A student is seen through a water-laden car window as he shields himself with an umbrella from Thursday's spitting rain near the Old Horticulture Building. Thursday's showers turned into snow which will continue through weekend.

A torrential downpour became a mid-winter snowstorm in a matter of minutes Thursday, as the National Weather Service placed the areas surrounding the Red Cedar River under a flood warning.

After temperatures came close to reaching 60 degrees this week, numbers on the thermometer will plummet this weekend, deep freezing MSU's campus and parts of the state into next week, said Mark Walton, hydrologist at the Grand Rapids National Weather Service station.

Since December, the jet stream has been unusually active and it's been noticed by everyone, said Jeff Andreson, MSU geography associate professor and state climatologist.

The jet stream is moving faster than normal and it has more changing patterns this year than usual, he said.

The weather is part of the jet stream that is causing the strange weather in Michigan, Andreson said.

"Where the jet stream is determines who has balmy 60 degrees and who has a blizzard," Andreson said. "It certainly keeps meteorologists on their toes," he said. "It makes liars out of forecasters."

The extra precipitation is causing flooding in the Red Cedar River, Walton said.

The Red Cedar River should reach flood stage this morning at seven feet causing minor flooding.

On campus, the river usually runs under five feet.

Any further flooding on MSU's campus should be prevented because a cold air front should put the area in a deep freeze, slowing any runoff, he said.

David Gard, energy policy specialist for the Michigan Environmental Council, said he is not connecting all of the current weather patterns with global warming, but said there is strong evidence that the climate is changing over time, and with climate changes come different weather patterns.

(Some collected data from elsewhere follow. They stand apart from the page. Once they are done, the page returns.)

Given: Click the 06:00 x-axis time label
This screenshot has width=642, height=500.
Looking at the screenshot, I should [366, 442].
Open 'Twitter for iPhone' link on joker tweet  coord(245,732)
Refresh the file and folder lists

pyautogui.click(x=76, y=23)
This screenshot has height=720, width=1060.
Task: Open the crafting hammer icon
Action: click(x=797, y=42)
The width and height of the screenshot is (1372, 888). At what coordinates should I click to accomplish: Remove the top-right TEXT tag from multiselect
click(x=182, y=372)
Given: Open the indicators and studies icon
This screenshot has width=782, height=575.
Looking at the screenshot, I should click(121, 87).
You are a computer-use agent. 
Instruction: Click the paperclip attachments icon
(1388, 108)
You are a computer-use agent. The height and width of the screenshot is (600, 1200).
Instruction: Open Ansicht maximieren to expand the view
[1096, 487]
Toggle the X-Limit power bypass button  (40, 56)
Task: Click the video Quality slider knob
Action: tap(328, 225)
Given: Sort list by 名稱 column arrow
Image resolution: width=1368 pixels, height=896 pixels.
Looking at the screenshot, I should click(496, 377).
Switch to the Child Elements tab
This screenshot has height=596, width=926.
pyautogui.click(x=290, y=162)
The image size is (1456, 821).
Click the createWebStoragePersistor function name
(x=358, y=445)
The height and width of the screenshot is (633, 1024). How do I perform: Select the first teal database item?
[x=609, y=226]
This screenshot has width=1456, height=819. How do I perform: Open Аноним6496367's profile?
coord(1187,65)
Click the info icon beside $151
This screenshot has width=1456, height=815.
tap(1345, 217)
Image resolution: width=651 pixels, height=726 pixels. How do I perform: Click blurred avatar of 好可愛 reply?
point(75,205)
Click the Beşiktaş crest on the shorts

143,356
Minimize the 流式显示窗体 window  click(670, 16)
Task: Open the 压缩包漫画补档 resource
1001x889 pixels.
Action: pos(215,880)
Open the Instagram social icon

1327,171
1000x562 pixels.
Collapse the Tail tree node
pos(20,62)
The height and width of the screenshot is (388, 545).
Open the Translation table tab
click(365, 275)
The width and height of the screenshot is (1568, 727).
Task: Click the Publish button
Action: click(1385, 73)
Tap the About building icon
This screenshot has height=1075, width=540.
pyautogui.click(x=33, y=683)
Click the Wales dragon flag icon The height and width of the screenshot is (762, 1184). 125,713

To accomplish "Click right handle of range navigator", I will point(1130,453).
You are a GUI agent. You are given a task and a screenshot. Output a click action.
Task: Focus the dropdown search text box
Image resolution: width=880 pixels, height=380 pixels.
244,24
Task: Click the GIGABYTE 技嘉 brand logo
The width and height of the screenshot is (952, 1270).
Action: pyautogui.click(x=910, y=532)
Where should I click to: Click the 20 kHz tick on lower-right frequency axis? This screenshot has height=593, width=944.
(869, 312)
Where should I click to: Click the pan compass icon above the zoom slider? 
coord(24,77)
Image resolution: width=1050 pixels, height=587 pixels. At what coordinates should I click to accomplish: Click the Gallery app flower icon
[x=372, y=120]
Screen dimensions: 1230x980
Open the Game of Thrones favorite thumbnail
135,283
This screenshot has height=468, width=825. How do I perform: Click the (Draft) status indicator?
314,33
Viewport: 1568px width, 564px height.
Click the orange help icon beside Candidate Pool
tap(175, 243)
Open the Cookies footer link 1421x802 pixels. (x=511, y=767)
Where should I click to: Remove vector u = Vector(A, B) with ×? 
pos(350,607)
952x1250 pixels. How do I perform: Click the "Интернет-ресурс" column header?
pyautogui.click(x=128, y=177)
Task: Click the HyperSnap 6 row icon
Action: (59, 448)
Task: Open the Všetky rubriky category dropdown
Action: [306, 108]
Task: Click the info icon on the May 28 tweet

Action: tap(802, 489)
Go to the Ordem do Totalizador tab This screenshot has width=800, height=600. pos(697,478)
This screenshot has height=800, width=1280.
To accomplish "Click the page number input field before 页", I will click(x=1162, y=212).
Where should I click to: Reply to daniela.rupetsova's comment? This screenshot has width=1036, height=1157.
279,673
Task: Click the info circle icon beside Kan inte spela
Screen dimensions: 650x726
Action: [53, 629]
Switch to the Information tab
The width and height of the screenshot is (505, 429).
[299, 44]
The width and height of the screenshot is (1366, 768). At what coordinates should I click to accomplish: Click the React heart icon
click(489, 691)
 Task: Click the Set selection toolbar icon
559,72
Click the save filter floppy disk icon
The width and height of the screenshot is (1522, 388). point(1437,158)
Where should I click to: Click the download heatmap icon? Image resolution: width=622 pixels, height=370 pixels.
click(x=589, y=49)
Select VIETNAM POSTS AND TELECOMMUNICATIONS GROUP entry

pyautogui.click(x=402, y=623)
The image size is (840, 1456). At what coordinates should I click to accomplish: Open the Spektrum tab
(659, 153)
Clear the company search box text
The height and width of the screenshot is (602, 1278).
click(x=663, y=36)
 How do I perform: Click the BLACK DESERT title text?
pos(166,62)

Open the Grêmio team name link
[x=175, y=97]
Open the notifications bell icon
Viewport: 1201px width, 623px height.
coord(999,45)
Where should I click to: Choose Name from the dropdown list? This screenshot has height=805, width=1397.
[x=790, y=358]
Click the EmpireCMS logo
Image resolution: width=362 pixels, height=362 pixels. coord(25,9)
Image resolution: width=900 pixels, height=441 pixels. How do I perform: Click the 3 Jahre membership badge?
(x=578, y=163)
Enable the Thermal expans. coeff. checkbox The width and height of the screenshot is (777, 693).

"Scientists have concluded the evidence for climate change is converging," Gard said. "The hottest years on record have occurred within the past 10 years and this correlates almost perfectly with rising levels of carbon dioxide in the atmosphere."

There has been unprecedented amounts of melting ice near the poles, polar bears have changed their patterns and the Inuit people who live in the polar regions have experienced thunderstorms in the past couple years, Gard said.

"They had no word before to describe such a thing," Gard said.

But Walton said there will eventually be a relief from precipitation as the deep freeze descends on Michigan, but there shouldn't be sunny days coming any time soon, Walton said.

"It's Michigan," he said.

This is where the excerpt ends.